● **TASK REQUIREMENTS**
All lines in the data that hold the word "Живое" need copying.

** INPUT RECORDS follows **

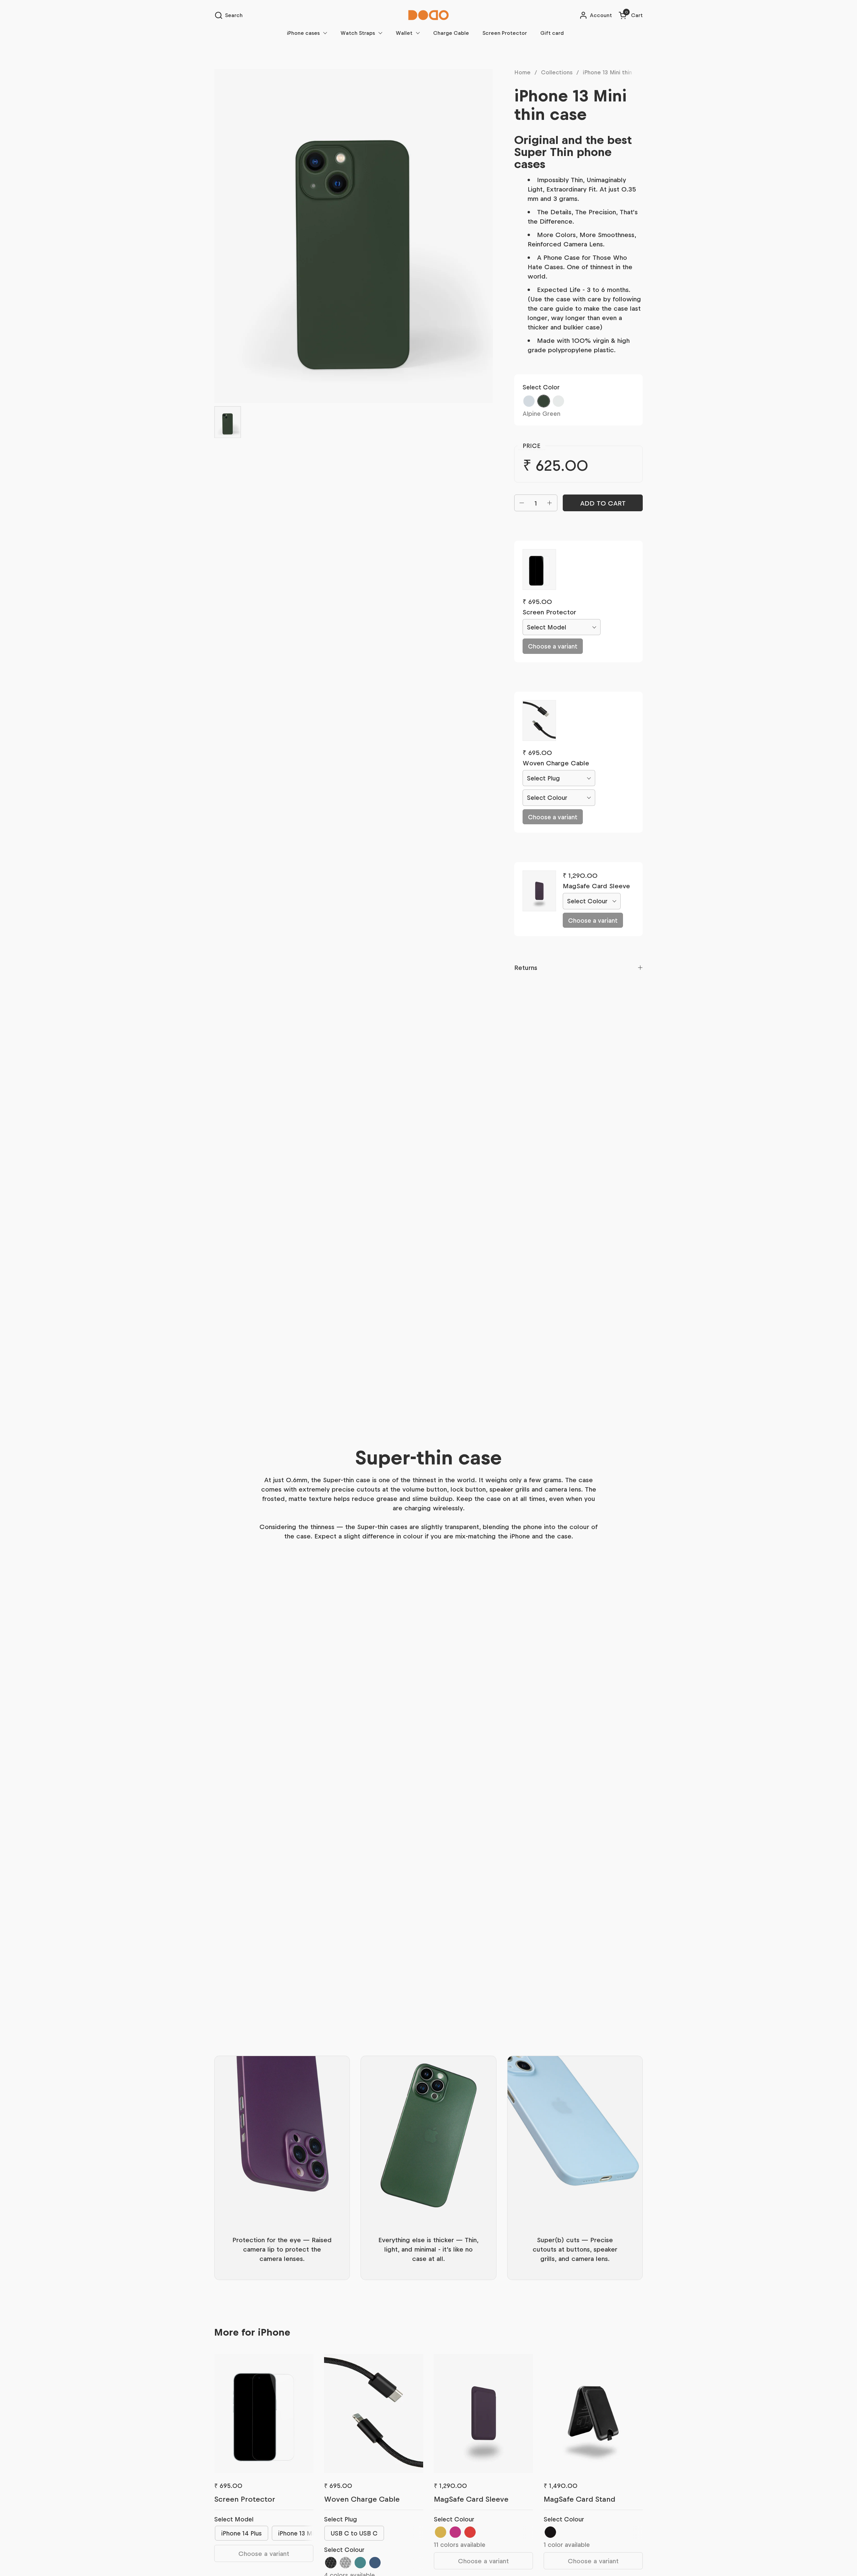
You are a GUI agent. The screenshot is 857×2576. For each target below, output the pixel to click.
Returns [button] (525, 967)
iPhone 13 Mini (298, 2533)
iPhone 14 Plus (241, 2533)
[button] (228, 15)
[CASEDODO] (428, 15)
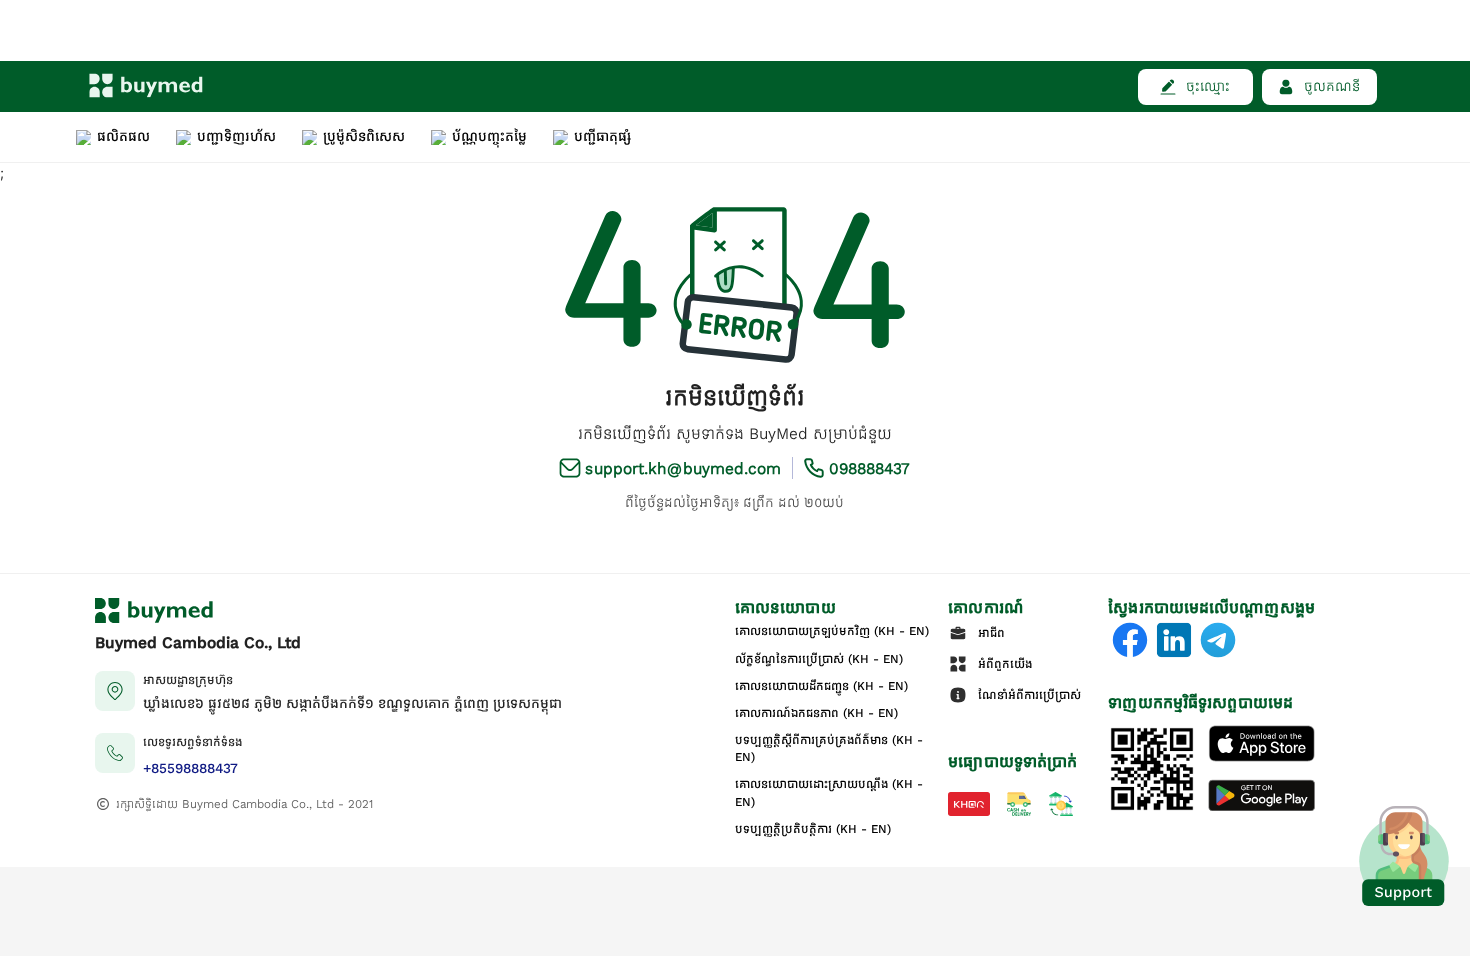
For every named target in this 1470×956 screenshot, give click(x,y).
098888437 (870, 468)
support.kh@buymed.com (683, 468)
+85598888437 (190, 768)
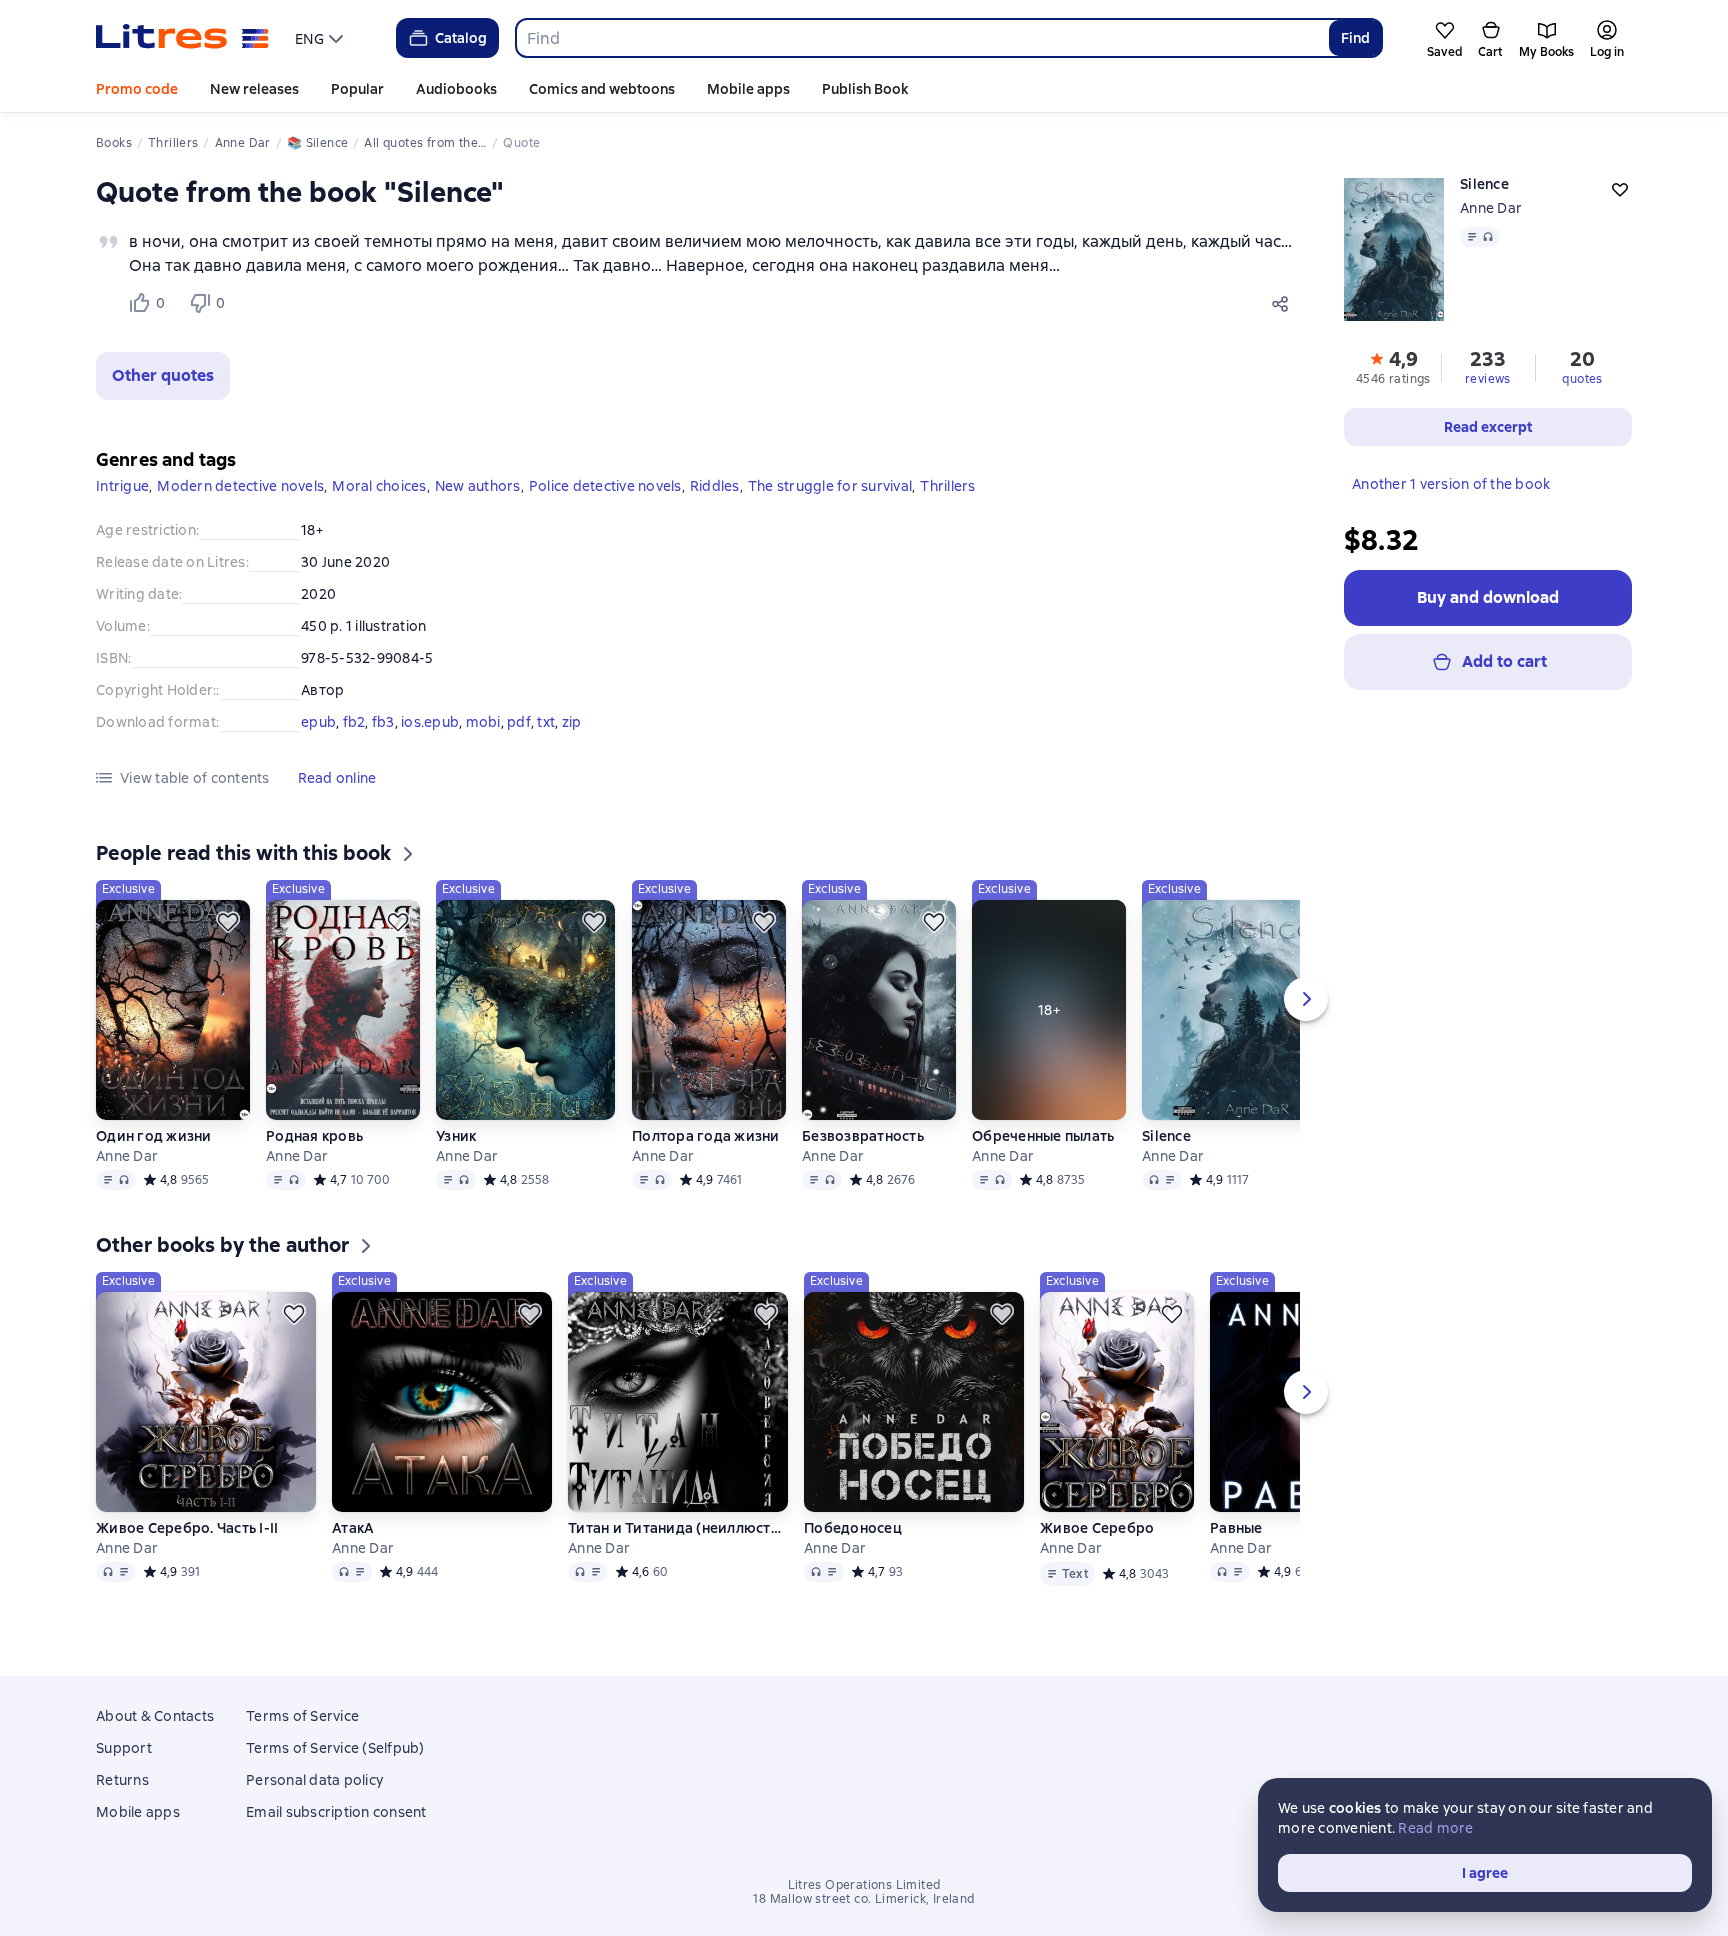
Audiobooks (456, 89)
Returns (122, 1780)
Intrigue (122, 486)
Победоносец (853, 1528)
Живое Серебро (1097, 1528)
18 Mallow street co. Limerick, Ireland (863, 1899)
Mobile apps (748, 89)
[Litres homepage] (182, 38)
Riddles (715, 486)
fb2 (354, 722)
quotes (1582, 379)
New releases (254, 89)
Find (1355, 38)
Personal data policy (314, 1780)
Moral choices (379, 486)
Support (124, 1748)
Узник (456, 1136)
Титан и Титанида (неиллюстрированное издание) (678, 1528)
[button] (163, 376)
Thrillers (947, 486)
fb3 (383, 722)
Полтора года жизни (706, 1136)
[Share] (1284, 303)
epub (318, 722)
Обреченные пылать (1043, 1136)
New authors (478, 486)
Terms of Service (302, 1716)
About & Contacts (155, 1716)
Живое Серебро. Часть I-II (187, 1528)
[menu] (321, 38)
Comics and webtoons (602, 89)
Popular (357, 89)
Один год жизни (154, 1136)
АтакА (353, 1528)
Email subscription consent (336, 1812)
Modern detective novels (240, 486)
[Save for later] (228, 922)
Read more (1435, 1828)
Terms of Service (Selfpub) (335, 1748)
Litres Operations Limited (864, 1885)
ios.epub (430, 722)
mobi (483, 722)
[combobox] (921, 38)
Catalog (461, 38)
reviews (1488, 379)
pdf (519, 722)
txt (546, 722)
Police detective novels (605, 486)
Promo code (137, 89)
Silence (1166, 1136)
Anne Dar (1491, 208)
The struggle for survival (830, 486)
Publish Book (865, 89)
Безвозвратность (863, 1136)
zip (572, 722)
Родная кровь (314, 1136)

** End of INPUT RECORDS **

● **ANSWER TO THE EXERCISE**
Живое Серебро (1097, 1528)
Живое Серебро. Часть I-II (187, 1528)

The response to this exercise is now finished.